Meu paizinho ficou velho. Pois é, aconteceu. Foi devagarinho, eu nem notei direito. As falhas no sistema foram ocorrendo de maneira tão sutil e gradual, que nem me dei conta do que estava acontecendo. Mas agora que percebi tomei um susto.
A primeira vez que me dei conta disso foi num restaurante. Fui pedir senha para aguardar uma mesa, e a mocinha me disse que daria prioridade porque eu estava com pessoas idosas. Parei e olhei para trás e vi meu pai e minha mãe. Como assim, pessoas idosas? Para os meus olhos ainda eram o meu alicerce, aquele que nunca se rompe, mas a outros olhos eram pessoas idosas. Mas sim, olhei para o meu pai e percebi que realmente alguma coisa era diferente do que sempre foi.
Os ouvidos começaram a escutar cada vez menos, e ele, que tinha reflexos tão rápidos, agora dirige devagar. Sabe aqueles velhinhos que atravancam a nossa passagem na rua? Pois é, meu pai, que sempre ultrapassou todos, implacável, agora dirige assim. Aquela curiosidade que sempre me inspirou a aprender, agora também obedece a um ritmo mais lento. O raciocínio demora um pouco, as respostas tardam a vir. As nossas conversas agora são pausadas, para que ele possa compreender e responder depois de pensar um pouco. O corpo que, embora pequeno, sempre foi tão forte e tão disposto, agora se cansa rápido. Sempre tão preocupado com o asseio e a aparência, agora escolhe qualquer roupa no armário para vestir.

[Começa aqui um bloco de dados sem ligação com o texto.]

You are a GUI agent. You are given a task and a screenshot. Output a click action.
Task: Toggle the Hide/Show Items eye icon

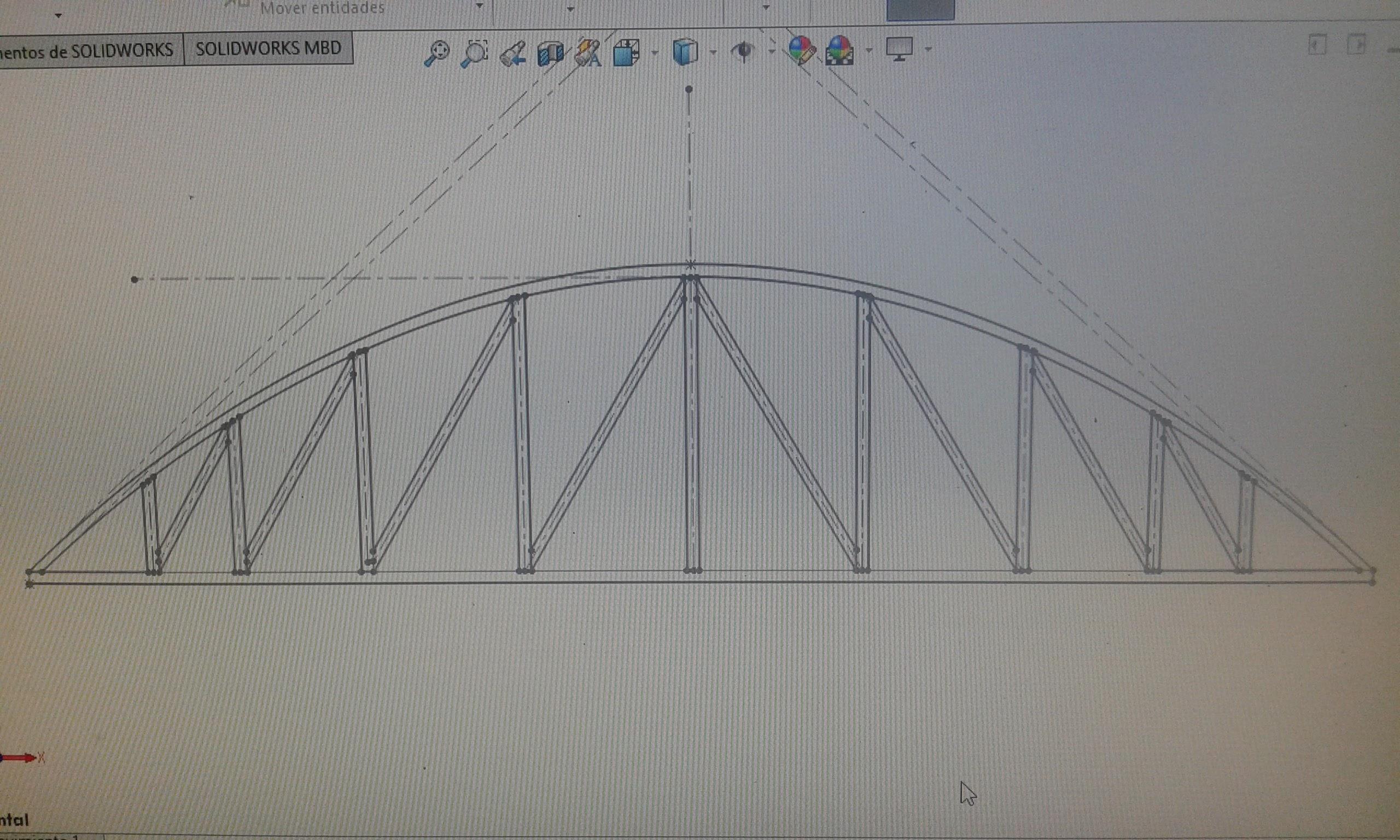tap(744, 51)
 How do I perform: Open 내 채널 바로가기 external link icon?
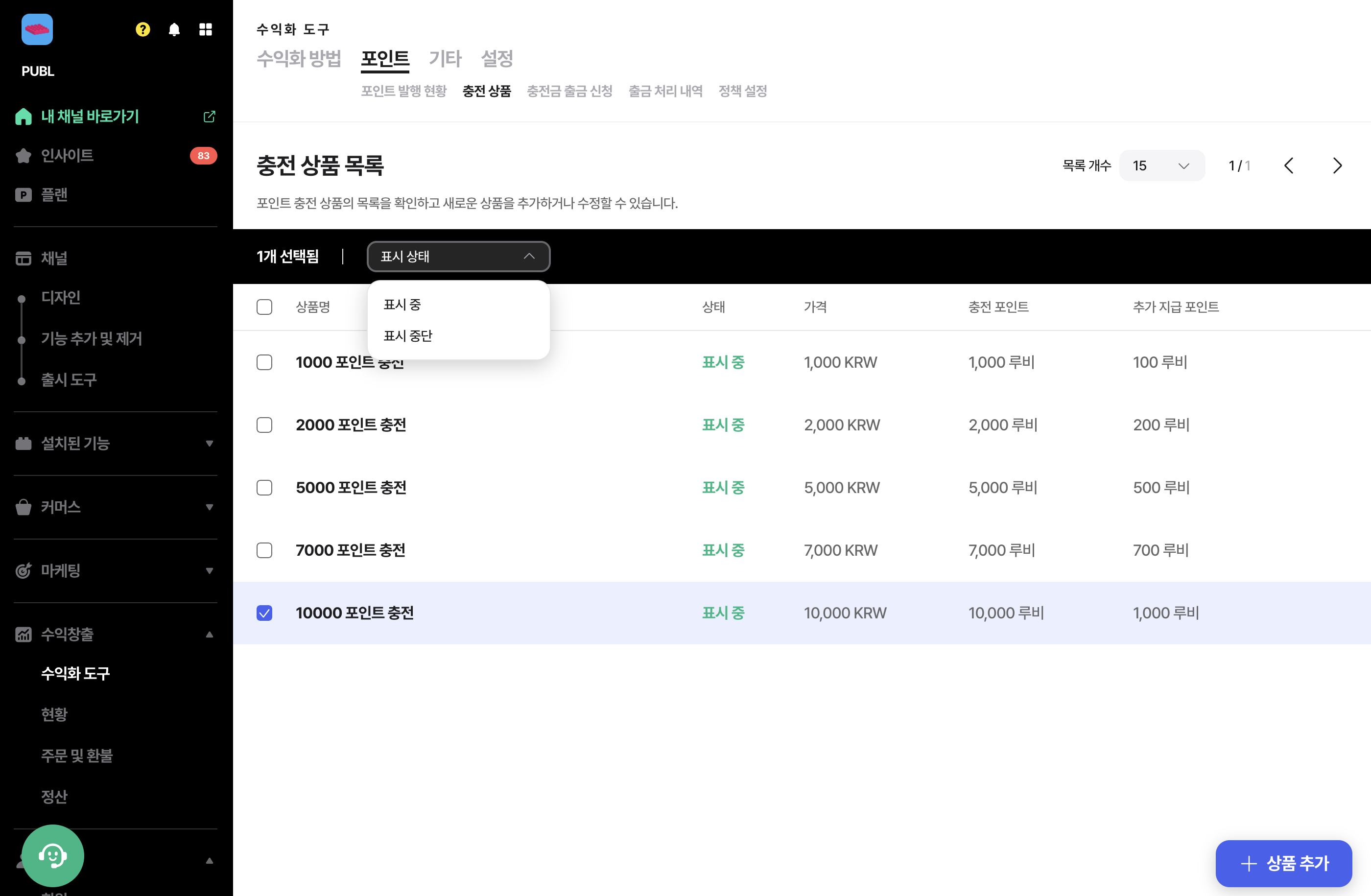209,117
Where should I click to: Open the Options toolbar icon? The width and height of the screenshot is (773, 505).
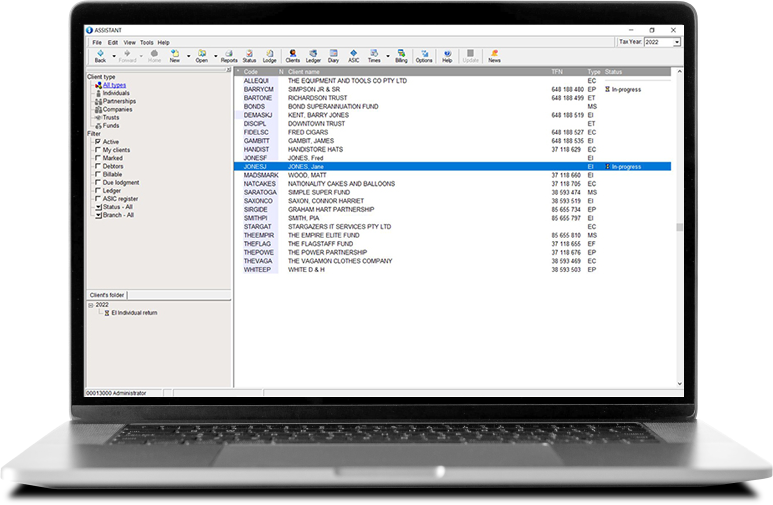424,56
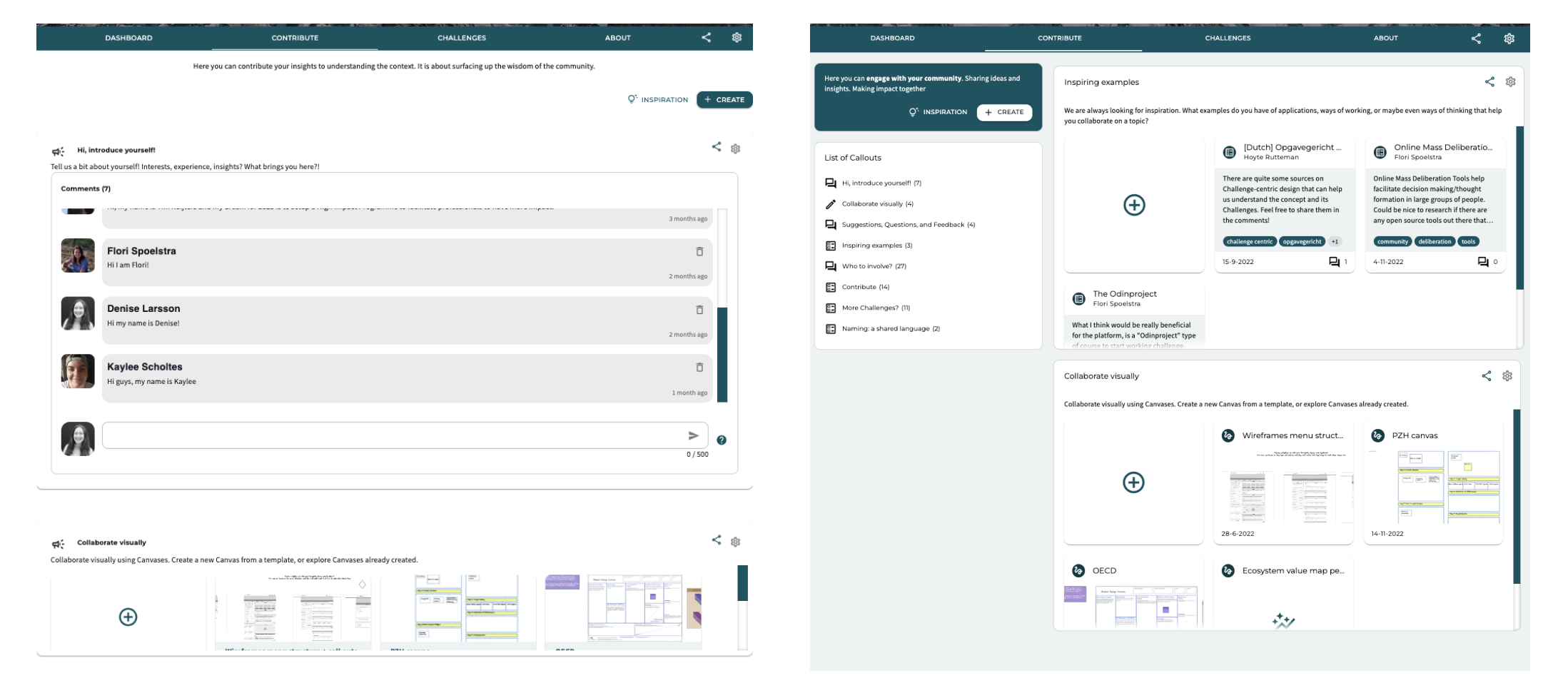Open the gear icon for "Hi, introduce yourself!"

tap(736, 148)

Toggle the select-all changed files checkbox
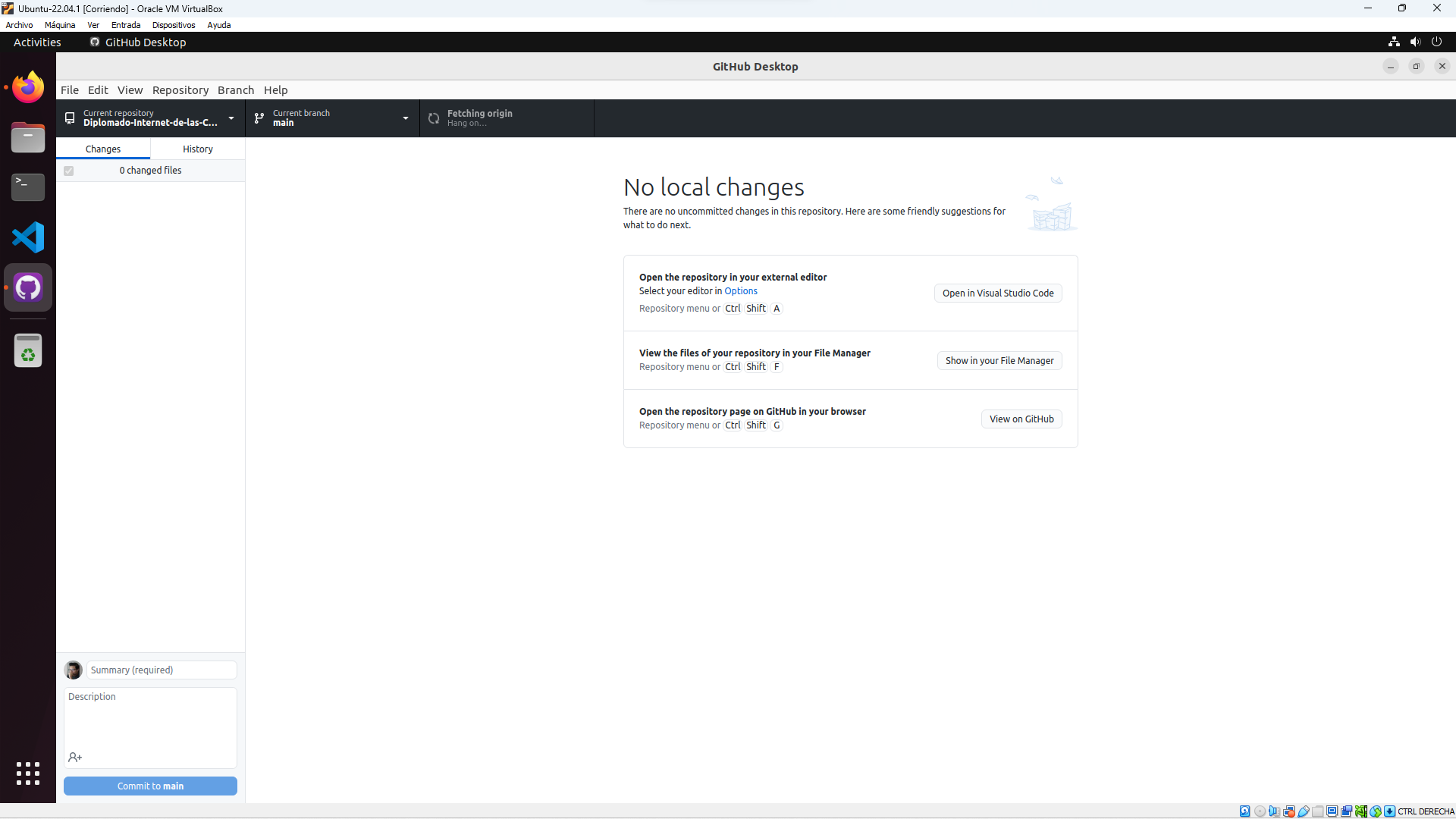point(69,171)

São vários os médicos, vários os remédios, vários os exames, difícil de saber se isso faz bem ou mal. Mas olho para ele e sinto que tudo mudou, mesmo. Difícil de entender, mais difícil ainda de aceitar, embora seja o ciclo natural da vida.
Esse velhinho é o homem que me ensinou a sonhar correr o mundo, me mostrando lugares tão diferentes e tão distantes num mapa nas manhãs de domingo. Que me levava, com minha mãe, para passeios em parques nos finais de semana, para que a filhinha única introspectiva e desengonçada se movimentasse um pouco e aprendesse a brincar com outras crianças. Que voltava do trabalho, todos os dias, com um chocolate nos bolsos. Que me ensinou a andar de bicicleta. Que me acompanhou nos primeiros shows de música da minha vida. Que acordava na madrugada para ir me buscar nas minhas primeiras baladinhas adolescentes. Que sempre foi amado por todos os cães e gatos, da casa, da rua, de qualquer lugar. Que me ensinou a falar a verdade, sempre, mesmo que as conseqüências não fossem boas. Que me ensinou que de nada adianta se dar bem burlando regras e trapaceando. Que sempre me disse para honrar compromissos, mesmo que a vontade fosse de ficar em casa sem fazer nada. Que sempre deixou bem claro que, dentre todas as crianças, eu era a mais importante da vida dele. Que sempre me protegeu, embora nem sempre me defendesse. Que nunca soube abraçar, nem beijar, nem dizer palavras bonitas, mas me ensinou que amor é mais que isso, é cuidado, é presença, é o poder contar, sempre.
Eu não sei o que fazer. Tenho medo de não saber cuidar dele como ele cuidou de mim. Mas tenho mais medo ainda de que ele perceba que eu estou com tanto medo assim.